Pensione

Nell'introdurre il divieto di cumulo della pensione con i redditi da lavoro autonomo, la legge dispone che i titolari di pensione siano tenuti a produrre all'ente erogatore della pensione la dichiarazione dei redditi da lavoro autonomo riferiti all'anno precedente, entro lo stesso termine previsto per la dichiarazione ai fini dell'IRPEF per il medesimo anno. Pertanto, i titolari di pensione con decorrenza compresa entro l'anno 2015, soggetti al divieto di cumulo parziale della pensione con i redditi da lavoro autonomo, per detto anno sono tenuti a dichiarare entro il 30 settembre 2016 i redditi da lavoro autonomo conseguiti nell'anno 2015.

 

L’Inps precisa che sono esclusi dall'obbligo della dichiarazione, in quanto non soggetti al divieto di cumulo della pensione con i redditi da lavoro autonomo:

- i titolari di pensione e assegno di invalidità avente decorrenza compresa entro il 31 dicembre 1994;

- i titolari di pensione di vecchiaia;

- i titolari di pensione di vecchiaia liquidata nel sistema contributivo;

- i titolari di pensione di anzianità e di trattamento di prepensionamento a carico dell’assicurazione generale obbligatoria e delle forme sostitutive ed esclusive della medesima;

- i titolari di pensione o assegno di invalidità a carico dell’assicurazione generale obbligatoria dei lavoratori dipendenti, delle forme di previdenza esonerative, esclusive, sostitutive della medesima, delle gestioni previdenziali dei lavoratori autonomi con un’anzianità contributiva pari o superiore a 40 anni.  A questo riguardo, l’Inps precisa che ai fini dei 40 anni è utile anche la contribuzione relativa a periodi successivi alla decorrenza della pensione, purché già utilizzata per la liquidazione di supplementi.

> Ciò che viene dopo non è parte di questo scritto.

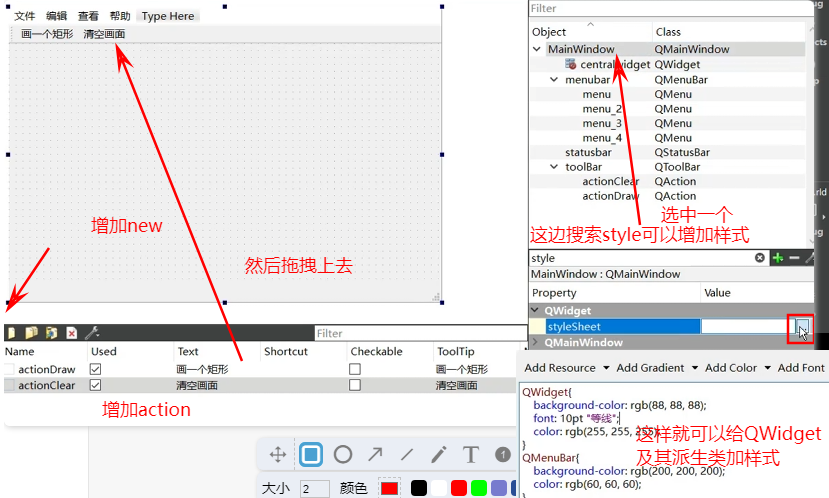Select the circle drawing tool
The width and height of the screenshot is (829, 498).
(x=343, y=455)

Con riferimento agli assegni di invalidità, l’Istituto precisa che all’assegno di invalidità, nei casi di cumulo con i redditi da lavoro dipendente, autonomo o di impresa, si applicano delle riduzioni, anche nei casi in cui l’assegno di invalidità sia stato liquidato con un’anzianità contributiva pari o superiore a 40 anni.

L'Inps, infine, ricorda che i redditi da lavoro autonomo devono essere dichiarati al netto dei contributi previdenziali e assistenziali e al lordo delle ritenute erariali e quello d'impresa deve essere dichiarato al netto anche delle eventuali perdite deducibili imputabili all'anno di riferimento del reddito.